En déplacement en Guadeloupe, François Bayrou a annoncé hier qu'il supprimerait l'Ecole Nationale d'Administration s'il était élu président de la république. A dire vrai, je crois que je n'avais jamais entendu proposition aussi démagogique de la part du candidat centriste, et si je ne pensais pas que la politique est chose sérieuse, je croirais volontiers à un poisson d'avril.
L'objet de ma note n'est pas de défendre l'ENA à tout prix, et je ne conteste pas que cette prestigieuse école ait pu conduire à un formatage des élites parfois nuisible. Mais on ne peut décider ainsi sur un coup de tête, sans le moindre débat, de rayer d'un trait de plume une école qui a plus de 50 ans d'existence. A trois semaines du premier tour des présidentielles, Fr. Bayrou cherche évidemment par un effet d'annonce à reprendre la main, et en son genre, sa proposition vaut bien celle que faisait récemment S. Royal d'installer des drapeaux français à toutes les fenêtres. Mais jusqu'où s'arrêteront-ils, pour reprendre une formule de Coluche ?
Oui, une telle proposition est pure démagogie, dans la mesure où elle prend appui sur une forme de haine diffuse du peuple français pour les élites. Et pourquoi pas supprimer l'ENS comme le voulait Bourdieu, tant qu'on y est ? N'en déplaise à certains, la France, tout comme n'importe quel pays, aura toujours besoin d'une élite, et la vraie question n'est pas de la supprimer, mais de veiller à ce que cette élite puisse autant que possible être issue de toutes les classes sociales, ce qui est possible par exemple par l'instauration de bourses au mérite ou au besoin, ponctuellement, par de la discrimination positive.

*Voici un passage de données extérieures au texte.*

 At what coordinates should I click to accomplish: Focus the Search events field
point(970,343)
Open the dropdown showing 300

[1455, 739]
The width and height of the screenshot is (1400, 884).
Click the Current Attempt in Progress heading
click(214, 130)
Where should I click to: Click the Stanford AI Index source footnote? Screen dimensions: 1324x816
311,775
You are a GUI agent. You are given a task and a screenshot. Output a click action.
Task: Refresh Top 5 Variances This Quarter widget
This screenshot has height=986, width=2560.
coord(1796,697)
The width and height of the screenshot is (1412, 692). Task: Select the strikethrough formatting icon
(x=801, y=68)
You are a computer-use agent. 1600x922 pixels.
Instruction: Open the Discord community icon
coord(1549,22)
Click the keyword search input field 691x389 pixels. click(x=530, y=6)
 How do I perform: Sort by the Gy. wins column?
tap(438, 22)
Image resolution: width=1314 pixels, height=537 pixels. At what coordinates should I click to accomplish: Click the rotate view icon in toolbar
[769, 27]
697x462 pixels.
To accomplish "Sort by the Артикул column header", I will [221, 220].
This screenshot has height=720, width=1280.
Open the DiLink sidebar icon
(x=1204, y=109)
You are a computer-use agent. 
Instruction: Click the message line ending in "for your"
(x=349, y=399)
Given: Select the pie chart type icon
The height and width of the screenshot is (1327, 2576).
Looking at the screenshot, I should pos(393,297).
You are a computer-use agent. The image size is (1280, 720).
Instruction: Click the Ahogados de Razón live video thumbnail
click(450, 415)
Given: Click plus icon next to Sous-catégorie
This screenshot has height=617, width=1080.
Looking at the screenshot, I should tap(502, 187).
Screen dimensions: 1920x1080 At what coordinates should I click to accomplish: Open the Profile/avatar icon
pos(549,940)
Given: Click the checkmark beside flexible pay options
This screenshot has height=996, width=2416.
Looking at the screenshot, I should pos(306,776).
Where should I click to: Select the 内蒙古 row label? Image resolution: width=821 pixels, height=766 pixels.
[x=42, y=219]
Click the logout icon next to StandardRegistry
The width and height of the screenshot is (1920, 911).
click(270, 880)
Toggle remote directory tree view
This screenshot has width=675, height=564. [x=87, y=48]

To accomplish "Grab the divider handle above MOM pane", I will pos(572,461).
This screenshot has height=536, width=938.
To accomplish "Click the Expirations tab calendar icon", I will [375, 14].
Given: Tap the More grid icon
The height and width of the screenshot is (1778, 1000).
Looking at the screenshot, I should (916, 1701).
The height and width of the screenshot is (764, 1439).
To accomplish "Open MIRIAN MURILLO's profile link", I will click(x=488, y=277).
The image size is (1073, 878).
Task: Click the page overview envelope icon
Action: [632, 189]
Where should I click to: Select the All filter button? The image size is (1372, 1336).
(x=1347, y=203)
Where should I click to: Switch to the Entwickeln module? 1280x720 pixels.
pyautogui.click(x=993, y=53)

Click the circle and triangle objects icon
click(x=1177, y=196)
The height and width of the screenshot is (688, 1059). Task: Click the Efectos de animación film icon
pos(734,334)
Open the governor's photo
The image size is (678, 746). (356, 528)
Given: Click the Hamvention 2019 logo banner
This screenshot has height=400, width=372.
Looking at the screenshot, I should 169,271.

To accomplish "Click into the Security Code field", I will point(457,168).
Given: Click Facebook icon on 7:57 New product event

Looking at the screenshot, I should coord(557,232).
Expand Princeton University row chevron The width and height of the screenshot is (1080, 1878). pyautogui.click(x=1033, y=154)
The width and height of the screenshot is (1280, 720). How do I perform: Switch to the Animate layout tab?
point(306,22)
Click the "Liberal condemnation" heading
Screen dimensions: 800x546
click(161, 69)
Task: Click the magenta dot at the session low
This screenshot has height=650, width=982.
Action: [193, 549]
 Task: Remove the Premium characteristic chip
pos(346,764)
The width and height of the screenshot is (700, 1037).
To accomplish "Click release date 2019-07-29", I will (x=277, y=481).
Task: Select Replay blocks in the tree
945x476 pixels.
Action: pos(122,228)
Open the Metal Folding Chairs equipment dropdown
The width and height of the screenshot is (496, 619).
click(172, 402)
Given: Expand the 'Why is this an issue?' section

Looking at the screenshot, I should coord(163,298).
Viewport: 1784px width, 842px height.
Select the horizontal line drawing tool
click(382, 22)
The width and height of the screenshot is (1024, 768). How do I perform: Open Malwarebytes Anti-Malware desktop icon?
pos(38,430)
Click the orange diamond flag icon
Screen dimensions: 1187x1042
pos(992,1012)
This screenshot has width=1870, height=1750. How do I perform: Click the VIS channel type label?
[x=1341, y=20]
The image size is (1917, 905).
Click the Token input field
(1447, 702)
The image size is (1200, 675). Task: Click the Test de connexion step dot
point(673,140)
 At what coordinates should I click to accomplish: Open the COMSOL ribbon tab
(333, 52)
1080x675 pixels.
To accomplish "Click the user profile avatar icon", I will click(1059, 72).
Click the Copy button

Ce qu'il faut, c'est pousser tout le monde vers le haut, et non pas couper les têtes qui dépassent. Mais François Bayrou le sait bien, et c'est la raison pour laquelle il s'empresse d'ajouter qu'il remplacera l'ENA par "une école de haut niveau, une école des Services Publiques". Comme si l'ENA n'était pas déjà une école de haut niveau ! Tout en faisant mine d'adhérer à l'opinion populaire selon laquelle les énarques seraient des incompétents, Fr. Bayrou ne fait que remplacer un mot par un autre. Il ne supprime pas l'ENA, il la rebaptise.
Il y a fort à parier que le candidat de l'UDF n'entrera pas dans les détails sur les différences qu'il imagine entre l'ENA et la future Ecole des Services Publics. En réalité, il se soucie peu pour l'instant de la forme que pourrait prendre cette ESP, mais, profitant d'un ras-le-bol général des Français pour une certaine manière de faire de la politique, il poursuit sa stratégie de casse systématique de la vie politique française et immole ainsi l'ENA sur l'autel de la vindicte populaire. Si les Français s'y laissent prendre, ils seront floués. Qu'une école comme l'ENA produise un formatage des élites est on ne peut plus normal : créée par l'Etat et pour l'Etat, elle ne peut que déboucher sur une certaine uniformisation des élites et l'ESP, fût-elle made in Bayrou, ne saurait échapper à la règle.